On 3 May, 1964, various people at Canberra (Australia), including three meteorologists, observed a large shining flying object crossing the morning sky in a north-easterly direction. During an interrogation by delegates of NASA the eye-witnesses described how the 'thing' had tumbled about in a strange way and how a smaller object had rushed at the large one. The small object had given off a red glow and then been obliterated, while the large 'thing' had disappeared from view in a north-westerly direction. One of the meteorologists said resignedly: 'I've always ridiculed these UFO stories. What the hell am I going to say now?'
On 23 November, 1953, an unidentified flying object was picked up on the radar screen of the Kinross Air Base in Michigan.

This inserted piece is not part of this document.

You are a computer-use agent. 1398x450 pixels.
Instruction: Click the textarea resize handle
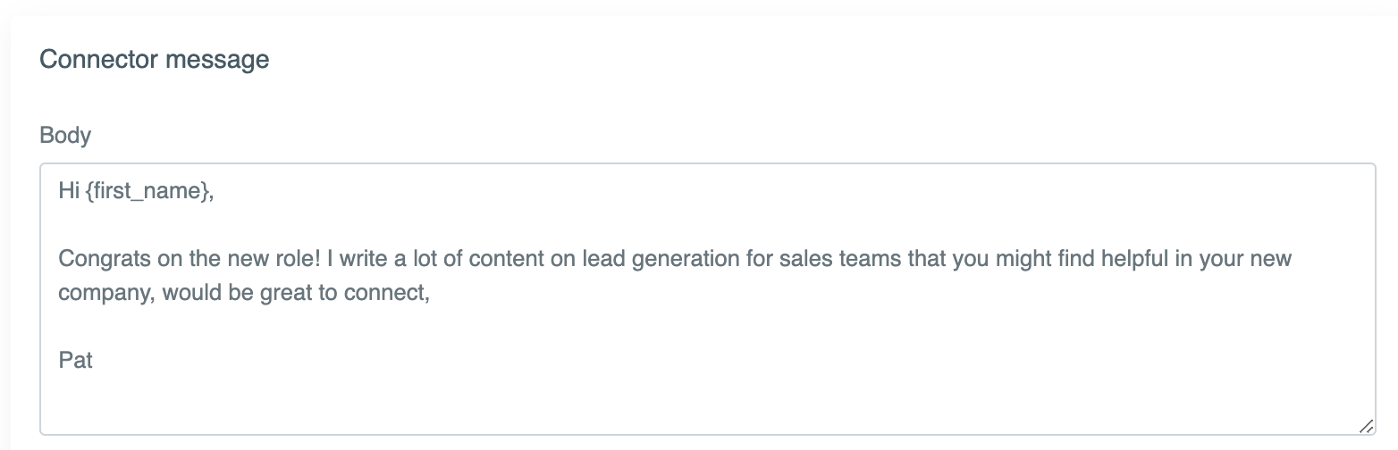[x=1366, y=426]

Flight Lieutenant R. Wilson, who happened to be on a training flight in an F-86 jet aircraft, was given permission to chase the 'thing'. The radar crew watched Wilson pursuing the unidentified object for 160 miles. Suddenly both flying bodies merged with one another on the radar screen. Radio calls to Lt Wilson were unanswered. During the next few days, the region in which the inexplicable event took place was combed for wreckage by search troops and nearby Lake Superior was examined for traces of oil. They found nothing. There was absolutely no trace of Flight Lt. Wilson and his machine!
On 13 September, 1965, shortly before one in the morning, Police Sergeant Eugene Bertrand came across a distracted woman at the wheel of her car in a by-pass at Exeter (New Hampshire, USA). The lady refused to drive on and claimed that a gigantic gleaming-red flying object had pursued her for 10 miles to Route 101 and then disappeared into the forest.

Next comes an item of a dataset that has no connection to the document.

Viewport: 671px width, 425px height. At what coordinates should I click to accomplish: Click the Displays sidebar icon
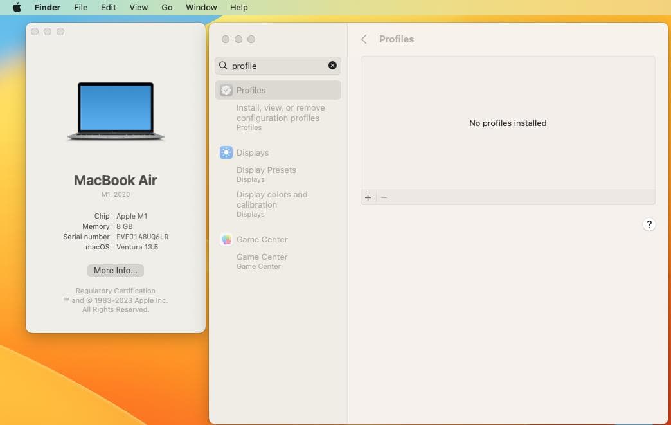pyautogui.click(x=226, y=152)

The policeman, an elderly level-headed man, thought the lady was a bit crazy, until he heard the same report from another patrol over his car radio. Speaking from headquarters, his colleague Gene Toland ordered him to return there at once. There a young man told him the same story as the lady had done; he too had sought refuge in the ditch from a glowing red object.
Rather unwillingly the men went on a car patrol, convinced that the whole silly story would have a rational explanation. They searched the district for two hours, then they set off on the return journey. They passed a field in which stood six horses that suddenly stampeded madly out of it. Almost simultaneously the region was bathed in glowing red light. 'There. Look there!' shouted a young policeman. Indeed, a fiery red object, which moved slowly and silently towards the observers, was floating above the trees. Bertrand excitedly informed his colleague Toland over the telephone that he had just seen the damned thing with his own eyes. Now the farm near the road and the neighbouring hill were also bathed in glowing red light. A second police car screeched to a halt next to the men.